I am attempting to filter/reduce a stream of data that has some duplicated entries in it.
In essence, I attempting to find a better solution to filtering a set of data than what I implemented. We have data that, at its base, are something like this:
Action | Date | Detail
15 | 2016-03-15 |
5 | 2016-03-15 | D1
5 | 2016-09-25 | D2 <--
5 | 2016-09-25 | D3 <-- same day, different detail
4 | 2017-02-08 | D4
4 | 2017-02-08 | D5
5 | 2017-03-01 | D6 <--
5 | 2017-03-05 | D6 <-- different day, same detail; need earliest
5 | 2017-03-08 | D7
5 | 2017-03-10 | D8
...
I need to extract the details such that:
- Only action 5 is selected
- If a detail is the same (e.g, D6 appears twice on different days), the earliest date is selected
These data are loaded into Objects (one instance for each "record"), and there are other fields on the Object but they are not relevant for this filtering. The Detail is stored as a String, the Date as a ZonedDateTime, and the Action is an int
(well, actually an enum
, but here shown as an int
). The Objects are given in a List<Entry>
in chronological order.
I was able to get a working, but what I consider to be suboptimal, solution by doing:
List<Entry> entries = getEntries(); // retrieved from a server
final Set<String> update = new HashSet<>();
List<Entry> updates =
entries.stream()
.filter(e -> e.getType() == 5)
.filter(e -> pass(e, update))
.collect(Collectors.toList());
private boolean pass(Entry ehe, Set<String> update)
{
final String val = ehe.getDetail();
if (update.contains(val)) { return false; }
update.add(val);
return true;
}
But the issue is I had to use this pass()
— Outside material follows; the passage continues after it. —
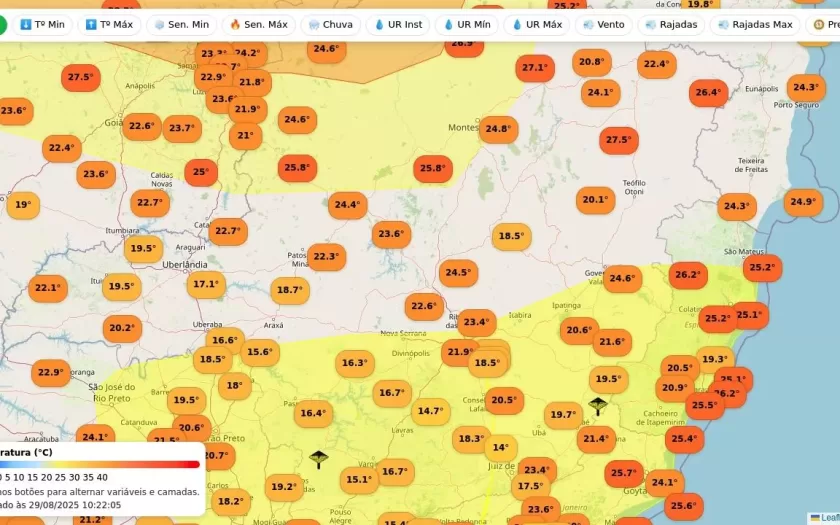Click the 25.8° marker near Patos de Minas
Image resolution: width=840 pixels, height=525 pixels.
point(297,168)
method and in it checking a Set<String>
to maintain whether a given Detail had alreay been processed. While this approach works, it seems like it should be possible to avoid an external reference.
I tried to use a groupingBy
on the Detail, and it would allow extracting the earliest entry from the list, the problem was I no longer had a date ordering and I had to process the resultant Map<String,List<Entry>>
.
It seems like some reduce operation (if I used that term correctly) here without the use of the pass()
method should be possible, but I am struggling to get a better implementation.
What would be a better approach such that the .filter(e -> pass(e, update))
could be removed?
Thank you!